I would see if I may use one of those spherical grinding stones --the type that you attach to a hand drill-- to navigate inside the central hole, and expand it.
Well done anyway

thegnome54 (author)claudg19502013-08-25

Ah, great idea! I don't think I have one of those, but it sounds like it would work quite well.

Oscelot (author)2013-08-25

I'm so tempted to do this inside a sphere to make a cat toy.

patbking (author)2013-08-25

I am going to make it

blomeclown (author)2013-08-25

That's so neat. I'll have to get my woodworking tools out of storage and try it.
You had some questions about the finish. Have you considered a "burnt wood finish"?
Do a Google search--there's a few YouTube videos demonstrating how it's done.
The nice thing about this technique is that you can vary the color by controlling how much initial charring you get and, if it's too dark, by a little extra sanding. It also lends itself well to a Danish oil finish that eliminates the drips common with varnish or poly on a small piece.

Bill WW (author)2013-08-23

Fantastic! I'll do this for sure, thank you.

All I need is the marble. I have plenty of wood species to try, hope they work as well as yours did!

thegnome54 (author)Bill WW2013-08-23

Awesome! I'd love to see what you come up with. I tried the 'impossible nail' trick with what I believe was some cherry a while back. It did compress after boiling, but not as much as a softer wood would. You can probably just go for a higher bit-to-marble ratio to make the insertion easier on denser species.

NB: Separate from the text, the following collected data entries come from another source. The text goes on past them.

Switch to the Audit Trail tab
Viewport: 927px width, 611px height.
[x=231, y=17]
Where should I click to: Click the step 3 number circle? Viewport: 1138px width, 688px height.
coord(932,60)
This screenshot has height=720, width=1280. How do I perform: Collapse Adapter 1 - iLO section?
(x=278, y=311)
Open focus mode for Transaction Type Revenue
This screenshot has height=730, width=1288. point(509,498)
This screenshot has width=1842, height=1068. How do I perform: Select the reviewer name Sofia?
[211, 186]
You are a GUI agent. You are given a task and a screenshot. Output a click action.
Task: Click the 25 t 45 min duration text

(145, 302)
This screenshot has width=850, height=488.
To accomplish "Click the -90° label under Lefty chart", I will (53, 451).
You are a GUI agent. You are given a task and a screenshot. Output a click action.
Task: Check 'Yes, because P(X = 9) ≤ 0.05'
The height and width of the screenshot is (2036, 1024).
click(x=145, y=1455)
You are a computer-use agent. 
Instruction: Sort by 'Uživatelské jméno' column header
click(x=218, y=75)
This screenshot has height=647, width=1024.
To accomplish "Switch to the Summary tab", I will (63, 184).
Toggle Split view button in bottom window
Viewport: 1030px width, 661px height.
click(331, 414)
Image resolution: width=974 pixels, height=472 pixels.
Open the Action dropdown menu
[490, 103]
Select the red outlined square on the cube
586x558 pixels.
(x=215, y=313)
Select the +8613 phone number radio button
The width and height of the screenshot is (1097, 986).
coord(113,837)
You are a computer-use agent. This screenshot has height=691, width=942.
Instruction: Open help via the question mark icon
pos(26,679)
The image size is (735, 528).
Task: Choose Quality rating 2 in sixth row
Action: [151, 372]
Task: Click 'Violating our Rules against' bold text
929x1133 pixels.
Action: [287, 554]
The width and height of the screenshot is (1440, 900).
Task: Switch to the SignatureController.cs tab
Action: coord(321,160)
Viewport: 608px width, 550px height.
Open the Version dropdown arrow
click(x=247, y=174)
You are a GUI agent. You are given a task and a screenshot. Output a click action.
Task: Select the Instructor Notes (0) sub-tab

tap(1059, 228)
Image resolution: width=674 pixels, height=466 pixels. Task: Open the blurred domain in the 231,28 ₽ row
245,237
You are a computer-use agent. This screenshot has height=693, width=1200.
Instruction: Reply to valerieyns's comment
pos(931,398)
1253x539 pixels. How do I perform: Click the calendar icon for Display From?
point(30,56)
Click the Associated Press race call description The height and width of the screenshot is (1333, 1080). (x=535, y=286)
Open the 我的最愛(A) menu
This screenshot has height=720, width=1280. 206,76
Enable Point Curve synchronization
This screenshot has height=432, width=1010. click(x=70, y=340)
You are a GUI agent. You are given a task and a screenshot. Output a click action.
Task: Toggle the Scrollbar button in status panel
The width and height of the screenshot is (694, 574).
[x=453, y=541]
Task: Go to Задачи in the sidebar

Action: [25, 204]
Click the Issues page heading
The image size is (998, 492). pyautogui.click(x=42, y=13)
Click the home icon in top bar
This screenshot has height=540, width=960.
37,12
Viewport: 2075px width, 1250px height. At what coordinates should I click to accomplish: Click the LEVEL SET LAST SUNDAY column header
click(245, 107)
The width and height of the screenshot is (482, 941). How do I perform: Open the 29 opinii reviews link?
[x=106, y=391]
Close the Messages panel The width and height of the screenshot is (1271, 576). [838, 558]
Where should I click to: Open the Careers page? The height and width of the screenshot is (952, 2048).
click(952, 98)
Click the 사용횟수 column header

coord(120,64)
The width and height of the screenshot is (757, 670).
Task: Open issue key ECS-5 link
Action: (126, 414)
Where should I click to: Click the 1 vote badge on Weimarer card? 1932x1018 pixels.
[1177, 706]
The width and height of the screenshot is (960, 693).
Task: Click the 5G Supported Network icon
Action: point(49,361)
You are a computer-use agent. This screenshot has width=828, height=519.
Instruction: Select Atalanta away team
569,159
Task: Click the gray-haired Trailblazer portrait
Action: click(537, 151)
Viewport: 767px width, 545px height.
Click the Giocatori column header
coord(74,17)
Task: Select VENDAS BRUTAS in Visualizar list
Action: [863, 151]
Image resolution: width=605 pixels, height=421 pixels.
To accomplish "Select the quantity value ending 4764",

Bill WW (author)thegnome542013-08-23

After thinking it over, I recognized the challenges of using a denser hardwood. Will have to soak and/or boil the wood longer, for one. Also, my hardwoods are all boards of less the 1" thick (duh!). I'm looking forward to visiting my local supplier and asking for a 6 inch long piece cut off a 2" thick oak board!

I made a Scrabble board and box very similar to the game box you built.

thegnome54 (author)Bill WW2013-08-23

Wow, that's fantastic! Can I ask how you managed the letters? I partly chose colors for my sudoku to avoid my fear of trying to draw so many numbers nicely. I also like the colorful top on yours, is it printed or painted? Beautifully done!

Bill WW (author)thegnome542013-08-23

Time for the confessions:

I just used a complete set of numbers from an old Scrabble game. For the top, I photocopied a commercial game board, in two sections, then used spray adhesive to glue them to a 1/4" plywood panel. Takes some experimenting to get everything to line up. And then sandwiched between two 3/4" plywood sheets and clamped. The other side of the top is oak veneer; so the top is reversible.

But I have thought of making a smaller travel size Scrabble, with small letter tiles. Have a few ideas, but have not made anything yet. I did make a folding board that is then 1/2 size.

thegnome54 (author)Bill WW2013-08-23

Ah, I see! Nothing wrong with recycling. I see Steve Ramsey using spray adhesive all of the time as well, maybe I should invest in some one of these days.

A travel-sized one would be great, especially if there was some mechanism to secure the pieces. A ton of little dividers, or maybe some pegs? Things quickly become painstaking when you're dealing with dozens of tiles, though. The laser cutter was invaluable for my sudoku board.

Thanks for sharing your project!

poofrabbit (author)2013-08-23

"Okay, so you should have done some prep work before boiling the wood. I'm just going to assume you're not following this step-by-step without reading through the whole thing first."

LOVED this line! Great instructable!